begin DATA LISTING
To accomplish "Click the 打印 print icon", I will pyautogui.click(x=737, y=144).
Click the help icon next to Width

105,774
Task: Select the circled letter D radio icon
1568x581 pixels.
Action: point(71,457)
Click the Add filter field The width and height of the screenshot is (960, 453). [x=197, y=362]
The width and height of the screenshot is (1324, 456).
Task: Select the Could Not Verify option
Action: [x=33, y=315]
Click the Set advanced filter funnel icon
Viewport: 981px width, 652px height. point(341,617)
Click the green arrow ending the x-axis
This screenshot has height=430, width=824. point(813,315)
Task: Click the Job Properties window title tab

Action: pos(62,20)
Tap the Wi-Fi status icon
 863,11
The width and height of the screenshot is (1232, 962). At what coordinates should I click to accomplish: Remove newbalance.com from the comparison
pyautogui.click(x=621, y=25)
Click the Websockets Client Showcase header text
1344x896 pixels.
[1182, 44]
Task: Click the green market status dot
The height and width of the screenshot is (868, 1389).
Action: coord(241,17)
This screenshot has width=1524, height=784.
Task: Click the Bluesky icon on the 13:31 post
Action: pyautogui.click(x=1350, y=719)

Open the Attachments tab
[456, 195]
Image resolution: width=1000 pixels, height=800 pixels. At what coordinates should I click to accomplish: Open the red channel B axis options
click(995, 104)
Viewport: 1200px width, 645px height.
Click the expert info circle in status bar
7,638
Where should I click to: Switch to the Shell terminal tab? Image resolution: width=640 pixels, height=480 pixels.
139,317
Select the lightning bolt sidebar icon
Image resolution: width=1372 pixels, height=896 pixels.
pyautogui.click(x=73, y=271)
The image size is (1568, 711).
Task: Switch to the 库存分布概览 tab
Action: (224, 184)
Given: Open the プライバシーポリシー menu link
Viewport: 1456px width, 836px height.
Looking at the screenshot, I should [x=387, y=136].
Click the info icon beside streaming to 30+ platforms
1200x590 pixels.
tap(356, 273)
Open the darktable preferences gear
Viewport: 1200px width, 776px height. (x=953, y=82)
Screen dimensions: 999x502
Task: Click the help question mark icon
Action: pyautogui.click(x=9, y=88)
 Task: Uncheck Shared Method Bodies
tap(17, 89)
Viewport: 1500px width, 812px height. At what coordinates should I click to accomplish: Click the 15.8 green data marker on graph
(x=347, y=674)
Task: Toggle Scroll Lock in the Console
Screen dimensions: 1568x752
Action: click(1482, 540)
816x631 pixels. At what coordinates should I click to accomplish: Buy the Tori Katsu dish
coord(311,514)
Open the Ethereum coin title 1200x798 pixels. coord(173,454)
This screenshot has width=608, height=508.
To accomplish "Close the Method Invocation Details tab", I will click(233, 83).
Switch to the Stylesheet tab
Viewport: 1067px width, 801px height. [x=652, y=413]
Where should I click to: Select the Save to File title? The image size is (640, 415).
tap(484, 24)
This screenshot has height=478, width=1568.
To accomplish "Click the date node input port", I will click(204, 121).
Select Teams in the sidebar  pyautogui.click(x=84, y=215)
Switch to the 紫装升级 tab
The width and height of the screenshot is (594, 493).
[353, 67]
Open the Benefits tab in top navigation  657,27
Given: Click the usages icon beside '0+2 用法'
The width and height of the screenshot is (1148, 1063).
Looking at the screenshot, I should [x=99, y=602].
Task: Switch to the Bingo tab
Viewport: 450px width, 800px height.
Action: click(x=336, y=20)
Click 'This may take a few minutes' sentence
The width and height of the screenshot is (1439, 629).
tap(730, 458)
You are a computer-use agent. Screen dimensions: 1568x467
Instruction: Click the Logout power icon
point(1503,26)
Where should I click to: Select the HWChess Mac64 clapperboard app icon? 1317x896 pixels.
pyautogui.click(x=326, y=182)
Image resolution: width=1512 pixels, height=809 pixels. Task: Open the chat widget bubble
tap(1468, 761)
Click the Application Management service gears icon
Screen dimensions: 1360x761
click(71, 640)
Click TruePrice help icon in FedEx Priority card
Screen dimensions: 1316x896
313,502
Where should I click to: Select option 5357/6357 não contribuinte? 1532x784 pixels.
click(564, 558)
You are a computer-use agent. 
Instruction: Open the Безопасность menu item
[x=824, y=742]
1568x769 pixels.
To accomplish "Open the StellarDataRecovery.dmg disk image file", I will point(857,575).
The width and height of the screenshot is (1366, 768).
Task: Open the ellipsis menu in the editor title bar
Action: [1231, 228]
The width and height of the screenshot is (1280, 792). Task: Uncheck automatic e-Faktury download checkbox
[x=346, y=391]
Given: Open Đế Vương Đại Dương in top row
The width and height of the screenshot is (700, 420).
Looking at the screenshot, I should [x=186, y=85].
end DATA LISTING
Convert the listing above into a JSON array of strings, with one string for each line and blank lines omitted.

▶ **EXERCISE SOLUTION**
[
  "To accomplish \"Click the 打印 print icon\", I will pyautogui.click(x=737, y=144).",
  "Click the help icon next to Width",
  "105,774",
  "Task: Select the circled letter D radio icon",
  "1568x581 pixels.",
  "Action: point(71,457)",
  "Click the Add filter field The width and height of the screenshot is (960, 453). [x=197, y=362]",
  "The width and height of the screenshot is (1324, 456).",
  "Task: Select the Could Not Verify option",
  "Action: [x=33, y=315]",
  "Click the Set advanced filter funnel icon",
  "Viewport: 981px width, 652px height. point(341,617)",
  "Click the green arrow ending the x-axis",
  "This screenshot has height=430, width=824. point(813,315)",
  "Task: Click the Job Properties window title tab",
  "Action: pos(62,20)",
  "Tap the Wi-Fi status icon",
  " 863,11",
  "The width and height of the screenshot is (1232, 962). At what coordinates should I click to accomplish: Remove newbalance.com from the comparison",
  "pyautogui.click(x=621, y=25)",
  "Click the Websockets Client Showcase header text",
  "1344x896 pixels.",
  "[1182, 44]",
  "Task: Click the green market status dot",
  "The height and width of the screenshot is (868, 1389).",
  "Action: coord(241,17)",
  "This screenshot has width=1524, height=784.",
  "Task: Click the Bluesky icon on the 13:31 post",
  "Action: pyautogui.click(x=1350, y=719)",
  "Open the Attachments tab",
  "[456, 195]",
  "Image resolution: width=1000 pixels, height=800 pixels. At what coordinates should I click to accomplish: Open the red channel B axis options",
  "click(995, 104)",
  "Viewport: 1200px width, 645px height.",
  "Click the expert info circle in status bar",
  "7,638",
  "Where should I click to: Switch to the Shell terminal tab? Image resolution: width=640 pixels, height=480 pixels.",
  "139,317",
  "Select the lightning bolt sidebar icon",
  "Image resolution: width=1372 pixels, height=896 pixels.",
  "pyautogui.click(x=73, y=271)",
  "The image size is (1568, 711).",
  "Task: Switch to the 库存分布概览 tab",
  "Action: (224, 184)",
  "Given: Open the プライバシーポリシー menu link",
  "Viewport: 1456px width, 836px height.",
  "Looking at the screenshot, I should [x=387, y=136].",
  "Click the info icon beside streaming to 30+ platforms",
  "1200x590 pixels.",
  "tap(356, 273)",
  "Open the darktable preferences gear",
  "Viewport: 1200px width, 776px height. (x=953, y=82)",
  "Screen dimensions: 999x502",
  "Task: Click the help question mark icon",
  "Action: pyautogui.click(x=9, y=88)",
  " Task: Uncheck Shared Method Bodies",
  "tap(17, 89)",
  "Viewport: 1500px width, 812px height. At what coordinates should I click to accomplish: Click the 15.8 green data marker on graph",
  "(x=347, y=674)",
  "Task: Toggle Scroll Lock in the Console",
  "Screen dimensions: 1568x752",
  "Action: click(1482, 540)",
  "816x631 pixels. At what coordinates should I click to accomplish: Buy the Tori Katsu dish",
  "coord(311,514)",
  "Open the Ethereum coin title 1200x798 pixels. coord(173,454)",
  "This screenshot has width=608, height=508.",
  "To accomplish \"Close the Method Invocation Details tab\", I will click(233, 83).",
  "Switch to the Stylesheet tab",
  "Viewport: 1067px width, 801px height. [x=652, y=413]",
  "Where should I click to: Select the Save to File title? The image size is (640, 415).",
  "tap(484, 24)",
  "This screenshot has height=478, width=1568.",
  "To accomplish \"Click the date node input port\", I will click(204, 121).",
  "Select Teams in the sidebar  pyautogui.click(x=84, y=215)",
  "Switch to the 紫装升级 tab",
  "The width and height of the screenshot is (594, 493).",
  "[353, 67]",
  "Open the Benefits tab in top navigation  657,27",
  "Given: Click the usages icon beside '0+2 用法'",
  "The width and height of the screenshot is (1148, 1063).",
  "Looking at the screenshot, I should [x=99, y=602].",
  "Task: Switch to the Bingo tab",
  "Viewport: 450px width, 800px height.",
  "Action: click(x=336, y=20)",
  "Click 'This may take a few minutes' sentence",
  "The width and height of the screenshot is (1439, 629).",
  "tap(730, 458)",
  "You are a computer-use agent. Screen dimensions: 1568x467",
  "Instruction: Click the Logout power icon",
  "point(1503,26)",
  "Where should I click to: Select the HWChess Mac64 clapperboard app icon? 1317x896 pixels.",
  "pyautogui.click(x=326, y=182)",
  "Image resolution: width=1512 pixels, height=809 pixels. Task: Open the chat widget bubble",
  "tap(1468, 761)",
  "Click the Application Management service gears icon",
  "Screen dimensions: 1360x761",
  "click(71, 640)",
  "Click TruePrice help icon in FedEx Priority card",
  "Screen dimensions: 1316x896",
  "313,502",
  "Where should I click to: Select option 5357/6357 não contribuinte? 1532x784 pixels.",
  "click(564, 558)",
  "You are a computer-use agent. ",
  "Instruction: Open the Безопасность menu item",
  "[x=824, y=742]",
  "1568x769 pixels.",
  "To accomplish \"Open the StellarDataRecovery.dmg disk image file\", I will point(857,575).",
  "The width and height of the screenshot is (1366, 768).",
  "Task: Open the ellipsis menu in the editor title bar",
  "Action: [1231, 228]",
  "The width and height of the screenshot is (1280, 792). Task: Uncheck automatic e-Faktury download checkbox",
  "[x=346, y=391]",
  "Given: Open Đế Vương Đại Dương in top row",
  "The width and height of the screenshot is (700, 420).",
  "Looking at the screenshot, I should [x=186, y=85]."
]